The Base Rate Cut -- One Month On
December's base rate cut to 2% has had a significant impact on all of us. But which mortgage lenders and savings providers have been kind to their customers and which have been downright mean?
It's been exactly a month since the base rate was cut to 2%, and quite frankly, I'm depressed. The interest on my Halifax savings account has dropped yet again, and is now paying out a measly 1% AER. And with another base rate cut likely this Thursday, I won't be surprised to see my interest rate drop to zero.
To top it off, I'm on a fixed-rate mortgage, so I'm seeing no benefit from the base rate cuts whatsoever. But then again, with many lenders failing to pass on the full rate cuts to their customers, even variable rate borrowers are missing out.
So let's check out which banks and building societies have treated their customers more generously, and which have been totally and utterly stingy.
According to research from Fool partner Moneyfacts, 77% of providers have announced cuts in their savings rates in the past month, with the majority passing on the full 1% or more.
In fact, the data shows the average savings rate on a no notice account now stands at just 1.48%, with 38% of the accounts paying a rate of 1% or less on balances of £5,000. Absolutely pitiful.
On the whole, the worst offenders have actually been building societies, not banks. Stroud and Swindon Building Society tops the list, cutting its savings interest rates by up to a whopping 2.5% since the 1% base rate cut in December. Its Classic Gold Savings Account is now one of its worst paying accounts, paying as little as 0.25% AER.

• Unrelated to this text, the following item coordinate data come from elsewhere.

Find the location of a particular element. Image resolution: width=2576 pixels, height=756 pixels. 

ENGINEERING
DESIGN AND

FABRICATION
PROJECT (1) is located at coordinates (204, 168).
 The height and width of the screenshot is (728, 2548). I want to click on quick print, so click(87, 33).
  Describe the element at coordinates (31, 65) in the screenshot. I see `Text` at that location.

Kent Reliance Building Society has also cut its rates by up to 2%, while Chesham Building Society has reduced its rates by 1.35%. Other offenders include Northern Rock, passing on a 1.29% cut, and Nationwide and Abbey, both passing on a cut of 1.1%. The majority of other banks passed on the full 1% reduction.
According to Moneyfacts data, only 10 providers `generously' passed on less than a 1% cut. These include Anglo Irish Bank (0.75%), Marks & Spencer Money (0.5%) and Manchester Building Society (0.5%). Anglo Irish is still paying 4.55% AER on its variable Easy Access Account, as well as 4.6% AER on its one year Fixed Rate bond. Although this may not sound particularly exciting, you'll be hard pushed to find much better.
If you want to check out what other rates are on offer on savings account, check out this excellent article by Szu Ping Chan.
According to Moneyfacts, 76% of mortgage providers have announced a cut to their standard variable rate (SVR). But only 19 lenders have passed on the cut in full.
According to the research, 72% of lenders only passed on a cut of between 0.15% and 0.99%. Yet the cost of borrowing has fallen sharply for banks - the inter-bank lending rate (LIBOR) is now just 0.64% above the base rate, the smallest margin seen since the 18th March.
Several building societies have passed on very little or none of the base rate cut to borrowers, with some reasoning they are doing this so they can offer better interest rates to savers. So you would therefore presume their savings rates would be pretty competitive.
Yet if we take a look at the five lenders that still have an SVR of 6% or above (having left their rates unchanged following last month's base rate cut), you'll see that three of them have already been named above as the worst offenders in terms of savings rates.
|Stroud and Swindon BS||6.79%|
|Kent Reliance BS||6.75%|
|Market Harborough BS||6.25%|
Stroud and Swindon, Kent Reliance and Chesham, all have ridiculously high SVRs and yet they have also cut their savings rates by more than 1%. So clearly winners in this scenario are the lenders themselves.
Out of the banks, Alliance & Leicester, Northern Rock, Halifax, and ING Direct are among the worst offenders. Alliance & Leicester and Northern Rock have only cut their SVRs by 0.5% to 5.34%, while Halifax and ING have lowered their SVRs by just 0.25% to 4.75% and 4.59% respectively.
At the top of the list is Cheshire Building Society which has cut its SVR by an impressive 1.94% to 4%. Cheltenham & Gloucester, HSBC, and First Direct are among the lenders that have cut their SVRs by the full 1%, falling to 4%, 4.44%, and 3.69% respectively.
Whether these lenders will be so generous if the base rate is cut again on Thursday, no one can say, but I doubt they will be. One thing for certain though is that savers are definitely likely to continue losing out. And that, in my opinion, is just not on!